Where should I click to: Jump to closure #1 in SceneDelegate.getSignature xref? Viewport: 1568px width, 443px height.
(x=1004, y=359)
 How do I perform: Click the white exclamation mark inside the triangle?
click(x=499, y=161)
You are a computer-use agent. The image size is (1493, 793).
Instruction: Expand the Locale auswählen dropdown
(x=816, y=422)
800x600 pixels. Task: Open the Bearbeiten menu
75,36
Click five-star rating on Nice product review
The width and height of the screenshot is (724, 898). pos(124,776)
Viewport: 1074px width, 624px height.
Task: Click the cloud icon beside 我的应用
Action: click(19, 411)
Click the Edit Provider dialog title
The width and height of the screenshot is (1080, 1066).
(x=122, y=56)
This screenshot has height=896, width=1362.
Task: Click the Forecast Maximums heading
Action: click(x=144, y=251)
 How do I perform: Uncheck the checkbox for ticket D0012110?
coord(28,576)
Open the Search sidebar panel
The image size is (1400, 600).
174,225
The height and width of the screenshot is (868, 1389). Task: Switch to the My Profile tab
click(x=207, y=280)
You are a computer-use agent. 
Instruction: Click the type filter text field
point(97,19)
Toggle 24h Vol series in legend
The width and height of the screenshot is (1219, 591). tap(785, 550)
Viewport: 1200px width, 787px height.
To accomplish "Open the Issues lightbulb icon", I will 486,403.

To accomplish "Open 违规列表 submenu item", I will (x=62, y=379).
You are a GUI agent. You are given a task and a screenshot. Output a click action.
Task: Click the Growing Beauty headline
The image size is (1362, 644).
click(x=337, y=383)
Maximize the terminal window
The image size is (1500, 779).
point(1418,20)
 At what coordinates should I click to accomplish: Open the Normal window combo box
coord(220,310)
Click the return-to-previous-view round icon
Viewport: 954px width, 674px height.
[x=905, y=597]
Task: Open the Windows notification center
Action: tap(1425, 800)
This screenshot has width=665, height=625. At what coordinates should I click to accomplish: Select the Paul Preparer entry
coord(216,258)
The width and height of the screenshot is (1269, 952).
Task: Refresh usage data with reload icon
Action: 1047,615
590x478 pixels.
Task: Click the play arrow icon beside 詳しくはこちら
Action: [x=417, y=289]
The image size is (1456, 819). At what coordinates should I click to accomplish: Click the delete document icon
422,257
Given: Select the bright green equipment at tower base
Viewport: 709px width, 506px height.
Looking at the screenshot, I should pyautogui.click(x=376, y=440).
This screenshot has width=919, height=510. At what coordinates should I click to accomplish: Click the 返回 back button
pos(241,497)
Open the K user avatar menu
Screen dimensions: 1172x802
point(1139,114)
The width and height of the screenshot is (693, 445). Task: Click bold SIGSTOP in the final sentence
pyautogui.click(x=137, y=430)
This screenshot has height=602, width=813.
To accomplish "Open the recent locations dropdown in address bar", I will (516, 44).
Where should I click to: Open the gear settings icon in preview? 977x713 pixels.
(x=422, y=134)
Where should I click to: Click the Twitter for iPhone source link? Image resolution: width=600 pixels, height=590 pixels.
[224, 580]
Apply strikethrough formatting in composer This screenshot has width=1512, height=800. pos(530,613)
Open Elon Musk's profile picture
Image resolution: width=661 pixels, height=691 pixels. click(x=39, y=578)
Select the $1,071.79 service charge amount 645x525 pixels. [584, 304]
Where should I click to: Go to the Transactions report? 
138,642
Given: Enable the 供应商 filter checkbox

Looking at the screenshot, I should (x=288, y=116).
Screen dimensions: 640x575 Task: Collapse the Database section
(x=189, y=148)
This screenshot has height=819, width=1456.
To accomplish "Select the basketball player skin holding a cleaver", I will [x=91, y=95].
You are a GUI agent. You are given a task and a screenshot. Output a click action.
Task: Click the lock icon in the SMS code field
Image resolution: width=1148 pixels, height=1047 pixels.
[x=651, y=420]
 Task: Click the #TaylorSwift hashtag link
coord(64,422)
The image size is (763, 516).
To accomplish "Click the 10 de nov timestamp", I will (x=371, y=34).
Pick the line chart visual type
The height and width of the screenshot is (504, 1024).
○ ○ ○ ○
REQUIRED WORK:
Everything in the material should be repeated exactly as written.

EXERCISE ANSWER:
Where should I click to: Jump to closure #1 in SceneDelegate.getSignature xref? Viewport: 1568px width, 443px height.
(x=1004, y=359)
 How do I perform: Click the white exclamation mark inside the triangle?
click(x=499, y=161)
You are a computer-use agent. The image size is (1493, 793).
Instruction: Expand the Locale auswählen dropdown
(x=816, y=422)
800x600 pixels. Task: Open the Bearbeiten menu
75,36
Click five-star rating on Nice product review
The width and height of the screenshot is (724, 898). pos(124,776)
Viewport: 1074px width, 624px height.
Task: Click the cloud icon beside 我的应用
Action: click(19, 411)
Click the Edit Provider dialog title
The width and height of the screenshot is (1080, 1066).
(x=122, y=56)
This screenshot has height=896, width=1362.
Task: Click the Forecast Maximums heading
Action: click(x=144, y=251)
 How do I perform: Uncheck the checkbox for ticket D0012110?
coord(28,576)
Open the Search sidebar panel
The image size is (1400, 600).
174,225
The height and width of the screenshot is (868, 1389). Task: Switch to the My Profile tab
click(x=207, y=280)
You are a computer-use agent. 
Instruction: Click the type filter text field
point(97,19)
Toggle 24h Vol series in legend
The width and height of the screenshot is (1219, 591). tap(785, 550)
Viewport: 1200px width, 787px height.
To accomplish "Open the Issues lightbulb icon", I will 486,403.

To accomplish "Open 违规列表 submenu item", I will (x=62, y=379).
You are a GUI agent. You are given a task and a screenshot. Output a click action.
Task: Click the Growing Beauty headline
The image size is (1362, 644).
click(x=337, y=383)
Maximize the terminal window
The image size is (1500, 779).
point(1418,20)
 At what coordinates should I click to accomplish: Open the Normal window combo box
coord(220,310)
Click the return-to-previous-view round icon
Viewport: 954px width, 674px height.
[x=905, y=597]
Task: Open the Windows notification center
Action: tap(1425, 800)
This screenshot has width=665, height=625. At what coordinates should I click to accomplish: Select the Paul Preparer entry
coord(216,258)
The width and height of the screenshot is (1269, 952).
Task: Refresh usage data with reload icon
Action: 1047,615
590x478 pixels.
Task: Click the play arrow icon beside 詳しくはこちら
Action: [x=417, y=289]
The image size is (1456, 819). At what coordinates should I click to accomplish: Click the delete document icon
422,257
Given: Select the bright green equipment at tower base
Viewport: 709px width, 506px height.
Looking at the screenshot, I should pyautogui.click(x=376, y=440).
This screenshot has width=919, height=510. At what coordinates should I click to accomplish: Click the 返回 back button
pos(241,497)
Open the K user avatar menu
Screen dimensions: 1172x802
point(1139,114)
The width and height of the screenshot is (693, 445). Task: Click bold SIGSTOP in the final sentence
pyautogui.click(x=137, y=430)
This screenshot has height=602, width=813.
To accomplish "Open the recent locations dropdown in address bar", I will (516, 44).
Where should I click to: Open the gear settings icon in preview? 977x713 pixels.
(x=422, y=134)
Where should I click to: Click the Twitter for iPhone source link? Image resolution: width=600 pixels, height=590 pixels.
[224, 580]
Apply strikethrough formatting in composer This screenshot has width=1512, height=800. pos(530,613)
Open Elon Musk's profile picture
Image resolution: width=661 pixels, height=691 pixels. click(x=39, y=578)
Select the $1,071.79 service charge amount 645x525 pixels. [584, 304]
Where should I click to: Go to the Transactions report? 
138,642
Given: Enable the 供应商 filter checkbox

Looking at the screenshot, I should (x=288, y=116).
Screen dimensions: 640x575 Task: Collapse the Database section
(x=189, y=148)
This screenshot has height=819, width=1456.
To accomplish "Select the basketball player skin holding a cleaver", I will [x=91, y=95].
You are a GUI agent. You are given a task and a screenshot. Output a click action.
Task: Click the lock icon in the SMS code field
Image resolution: width=1148 pixels, height=1047 pixels.
[x=651, y=420]
 Task: Click the #TaylorSwift hashtag link
coord(64,422)
The image size is (763, 516).
To accomplish "Click the 10 de nov timestamp", I will (x=371, y=34).
Pick the line chart visual type
The height and width of the screenshot is (504, 1024).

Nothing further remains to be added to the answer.